====== Page extract ======

Introduction to Bayesian Optimization

Bayesian Optimization (BO) concerns gradient-free, assumption-free optimization. The goal is to solve a general optimization problem with no known structure (e.g. convexity or linearity) to exploit, and where we do not have access to any of the function \(f(\dot)\)’s derivatives.

\[\max_{x \in X} f(x)\]

Many other assumptions are also often applied, including:

• Evaluating the function is expensive. For instance, \(f(\cdot)\) might be the outcome of an economic policy and the input the available economic levers (e.g. tax credits).
• The feasible set \(X\) is easy to assess membership.
• The function \(f\) is continuous. This assumption is necessary to use a common approach in the field (i.e. Gaussian process regression)

All/most approaches to Bayesian Optimization have two components:

1. A statistical model of the objective function, often called the surrogate function
2. A method for deciding where to sample next, often called the acquisition function.

There are a variety of different acquisition functions, but almost always, the surrogate function is Gaussian Process regression.

The psuedo-code is then:

• Place a GP prior on \(f\)
• For as many iterations as you can afford
  • Update the posterior on \(f\) using all available data
  • Choose a point \(x_n\) as the maximizer of some acquisition function
  • Observe \(y_n = f(x_n)\)

====== Input data ======

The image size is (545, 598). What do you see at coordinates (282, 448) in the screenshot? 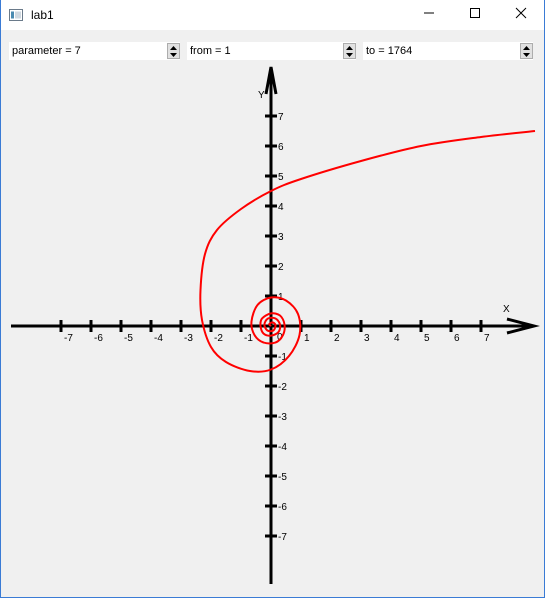
I see `y-tick-label: -4` at bounding box center [282, 448].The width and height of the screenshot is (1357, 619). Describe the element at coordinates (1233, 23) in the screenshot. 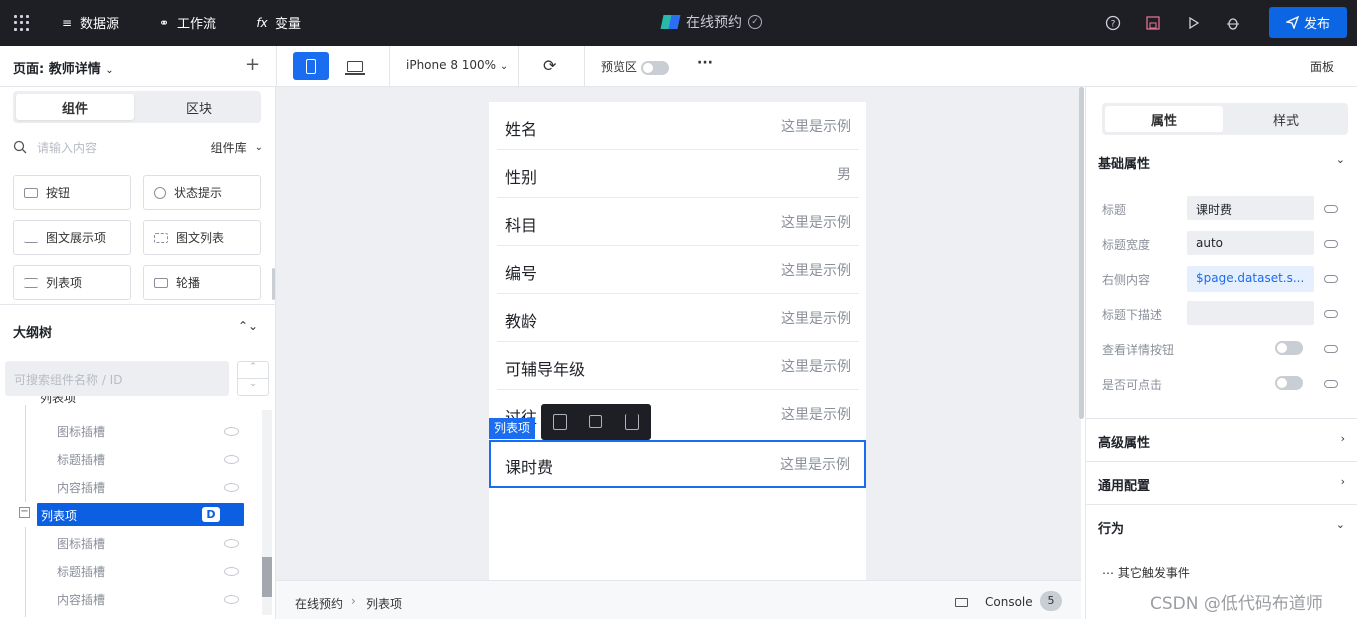

I see `debug-bug-icon` at that location.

======

According to the Bayesian optimization page, what is almost always used as the surrogate function?

Gaussian Process regression.